- **Directions for this task**:
Reproduce each of the following lines word for word, in the order given.

- **Data lines**:

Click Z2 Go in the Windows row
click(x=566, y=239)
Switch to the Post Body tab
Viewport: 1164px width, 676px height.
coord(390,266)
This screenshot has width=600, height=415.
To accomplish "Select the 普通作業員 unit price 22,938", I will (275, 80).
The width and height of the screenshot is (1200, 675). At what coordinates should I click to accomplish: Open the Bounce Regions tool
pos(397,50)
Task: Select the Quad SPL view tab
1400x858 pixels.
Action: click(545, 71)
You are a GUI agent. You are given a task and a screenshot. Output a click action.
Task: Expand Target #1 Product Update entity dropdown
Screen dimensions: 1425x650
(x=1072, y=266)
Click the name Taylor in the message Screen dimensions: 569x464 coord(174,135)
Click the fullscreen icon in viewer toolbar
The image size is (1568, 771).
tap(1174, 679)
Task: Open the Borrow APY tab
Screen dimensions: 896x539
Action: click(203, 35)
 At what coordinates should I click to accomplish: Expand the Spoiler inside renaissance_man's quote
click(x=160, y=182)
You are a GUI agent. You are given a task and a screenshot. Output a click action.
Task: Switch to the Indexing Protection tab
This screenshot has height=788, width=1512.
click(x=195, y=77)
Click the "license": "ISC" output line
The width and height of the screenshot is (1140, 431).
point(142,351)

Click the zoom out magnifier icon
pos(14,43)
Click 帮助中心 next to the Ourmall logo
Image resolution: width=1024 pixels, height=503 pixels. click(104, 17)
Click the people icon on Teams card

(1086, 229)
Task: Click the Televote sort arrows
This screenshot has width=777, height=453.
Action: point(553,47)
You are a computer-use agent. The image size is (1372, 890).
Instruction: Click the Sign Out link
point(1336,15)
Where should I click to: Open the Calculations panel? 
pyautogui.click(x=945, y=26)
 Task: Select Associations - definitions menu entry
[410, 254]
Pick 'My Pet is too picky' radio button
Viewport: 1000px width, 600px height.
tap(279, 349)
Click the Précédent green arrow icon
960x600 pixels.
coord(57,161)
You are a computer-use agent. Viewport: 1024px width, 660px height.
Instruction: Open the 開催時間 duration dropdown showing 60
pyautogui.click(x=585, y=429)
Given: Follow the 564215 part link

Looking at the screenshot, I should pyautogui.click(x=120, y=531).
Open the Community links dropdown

- **Answer to the problem**:
Click Z2 Go in the Windows row
click(x=566, y=239)
Switch to the Post Body tab
Viewport: 1164px width, 676px height.
coord(390,266)
This screenshot has width=600, height=415.
To accomplish "Select the 普通作業員 unit price 22,938", I will (275, 80).
The width and height of the screenshot is (1200, 675). At what coordinates should I click to accomplish: Open the Bounce Regions tool
pos(397,50)
Task: Select the Quad SPL view tab
1400x858 pixels.
Action: click(545, 71)
You are a GUI agent. You are given a task and a screenshot. Output a click action.
Task: Expand Target #1 Product Update entity dropdown
Screen dimensions: 1425x650
(x=1072, y=266)
Click the name Taylor in the message Screen dimensions: 569x464 coord(174,135)
Click the fullscreen icon in viewer toolbar
The image size is (1568, 771).
tap(1174, 679)
Task: Open the Borrow APY tab
Screen dimensions: 896x539
Action: click(203, 35)
 At what coordinates should I click to accomplish: Expand the Spoiler inside renaissance_man's quote
click(x=160, y=182)
You are a GUI agent. You are given a task and a screenshot. Output a click action.
Task: Switch to the Indexing Protection tab
This screenshot has height=788, width=1512.
click(x=195, y=77)
Click the "license": "ISC" output line
The width and height of the screenshot is (1140, 431).
point(142,351)

Click the zoom out magnifier icon
pos(14,43)
Click 帮助中心 next to the Ourmall logo
Image resolution: width=1024 pixels, height=503 pixels. click(104, 17)
Click the people icon on Teams card

(1086, 229)
Task: Click the Televote sort arrows
This screenshot has width=777, height=453.
Action: point(553,47)
You are a computer-use agent. The image size is (1372, 890).
Instruction: Click the Sign Out link
point(1336,15)
Where should I click to: Open the Calculations panel? 
pyautogui.click(x=945, y=26)
 Task: Select Associations - definitions menu entry
[410, 254]
Pick 'My Pet is too picky' radio button
Viewport: 1000px width, 600px height.
tap(279, 349)
Click the Précédent green arrow icon
960x600 pixels.
coord(57,161)
You are a computer-use agent. Viewport: 1024px width, 660px height.
Instruction: Open the 開催時間 duration dropdown showing 60
pyautogui.click(x=585, y=429)
Given: Follow the 564215 part link

Looking at the screenshot, I should pyautogui.click(x=120, y=531).
Open the Community links dropdown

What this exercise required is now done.